It might've been a warm sunny day if not for the 40 mph winds wind that pummeled my family's tiny farm. Sand stung my eyes as I walked, collecting in my eyelashes and tear ducts. Luckily I wasn't going far, but I now wished I had put on more than just a T-shirt.

The iron gate shrieked as rusted hinged grated on one another. I stepped through, dropping the latch back into place with a loud metal-on-metal clang.

"Hey baby," I called. "You hungry?"

The corral I was in housed a number of animals, most of which, admittedly, are chickens. There are two barns, one for the chickens and one for keeping square bales of wheat hay, and a shed that used to have saddles and other tack, but is all but useless now. In the middle of the pen there is a half eaten round bale and, to the left, a tiny stock tank. There, next to the hay, stood a short black cow, lazily chewing on chunks of wheat stalk.

She gave me a look as I entered, trying to determine in her syrup-like way of thinking whether or not I was coming to kill and eat her, decided that I probably wasn't, and proceeded to ignore me. Underneath her belly I could see four tiny little cloven hooves, telling me her baby was too nervous of me to stray very far from his only protection.

My boots stuck in semi-dried mud as I walked around the hay bale. In the corner of the pen, where a series of welded pipes met to create the fence, was a second baby. He was black, like his mother and brother, and he had a patch of crusted fur on the crown of his nose from past feedings getting messy. At only five or six days old and as a twin, he was still very tiny. He shied clumsily away from me as approached, gangly little legs unsteady.

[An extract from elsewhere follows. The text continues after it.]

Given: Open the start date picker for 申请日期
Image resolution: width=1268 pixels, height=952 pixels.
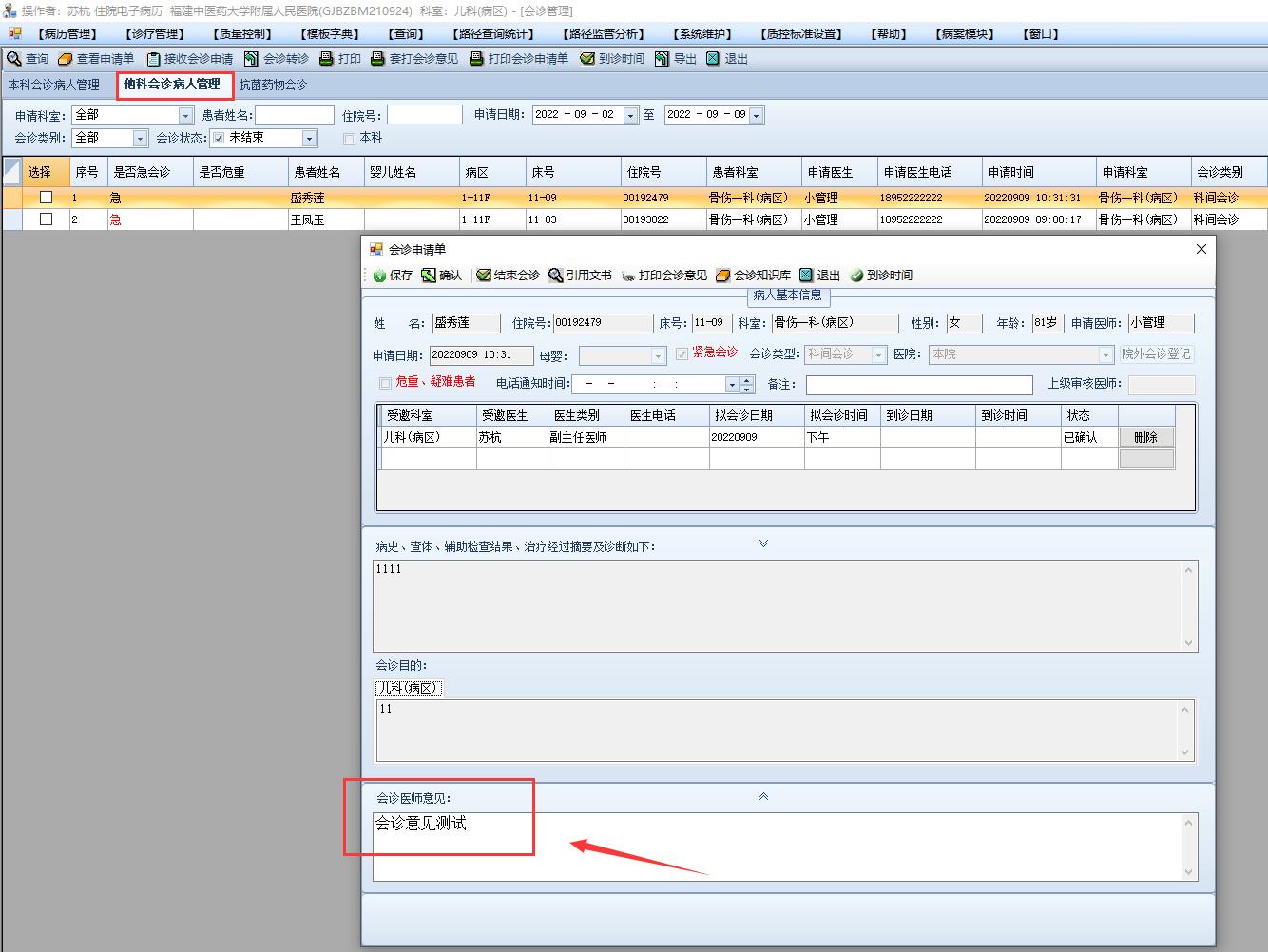Looking at the screenshot, I should point(630,116).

"Hey, easy boy." I put a hand on his back to steady him, trying to offer him the bottle with my other hand. He wouldn't have it, though, and I settled for throwing one leg over his neck and holding him between my legs. He pulled back struggling, but I offered him the bottle a second time, gently pushing it past his gums. Almost instantly, he relaxed as started hungrily gulping down the warm liquid inside. Bottle feeding was important for his survival. His mother didn't have the resources to raise two large healthy babies. They probably would both survive, but it wouldn't be worth the effort selling them when the time came. Their weights would just be too low.

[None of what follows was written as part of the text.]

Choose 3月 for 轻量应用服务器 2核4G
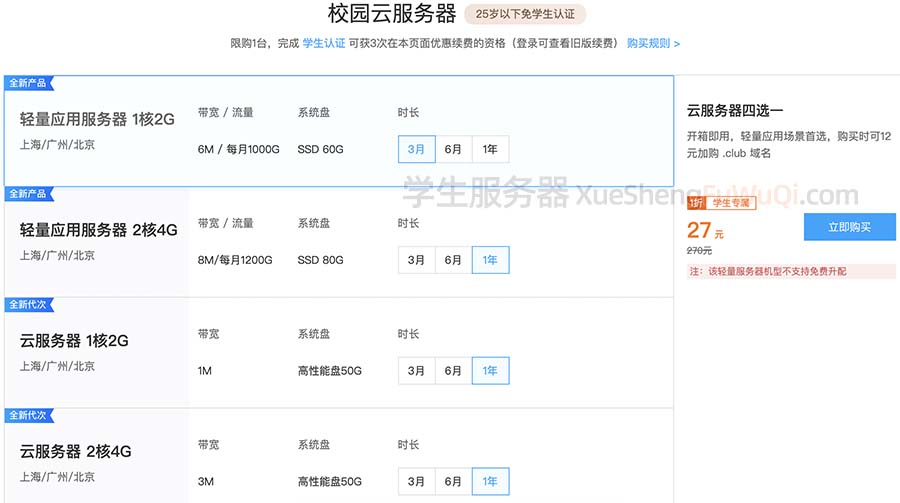This screenshot has width=900, height=503. coord(416,260)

"There. See? This isn't so bad," I cooed, running my fingers through his silky black fuzz. The bottle gurgled as air bubbles replaced the quickly disappearing milk. His ears flapped occasionally as he drank, the green eartag with the number 374 hanging loosely in his ear.

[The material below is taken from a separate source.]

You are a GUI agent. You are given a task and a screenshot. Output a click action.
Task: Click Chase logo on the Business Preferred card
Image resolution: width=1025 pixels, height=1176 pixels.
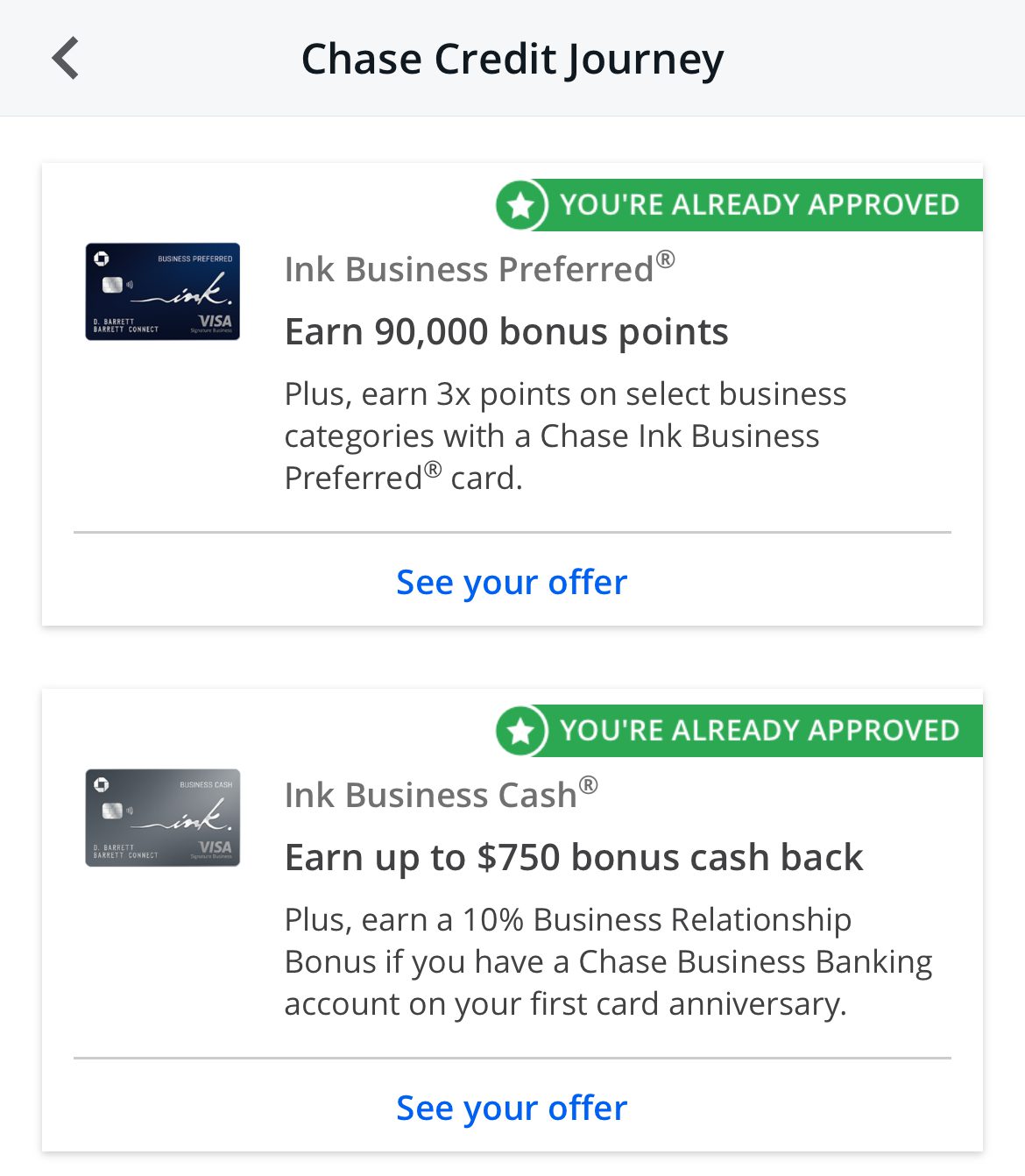pos(102,259)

I noticed that the calf had sucked most of the air out of the bottle and had effectively cut off suction. I pulled the nozzle from his mouth and, with a loud pop, it came loose.

He panicked at the sound, jumping between my knees.

I laughed, offering him what remained of the milk, "Scare yourself?"

The cow had become interested in what we were doing, which, frankly, made me a little nervous. I'd been around overly-protective cattle before and I wasn't too keen on the idea of being chased down and crushed underneath thousands of pounds of bone and muscle, but she didn't overtly angry. Just curious.

She walked up behind us, reaching out with the tip of her nose and very lightly sniffing the calf to make sure it wasn't hers (which it was, but don't tell her that) and decided that the baby was fine where it was.

The baby was sucked nothing but air now, the bottle empty and I gently removed it from his mouth. Slobber flew in the wind as he tried to find the bottle that wasn't there.

I started walking away and he trotted after me, now hoping that I would give him more.

"It's gone, buddy," I told him gently. "You drank it all."

He seemed to lose interest in me, if not in the milk, and approached his birth mother, thrusting his head under her belly in hunger. She let him feed, which surprised me a little, the other calf coming from the other side to eat his breakfast as well.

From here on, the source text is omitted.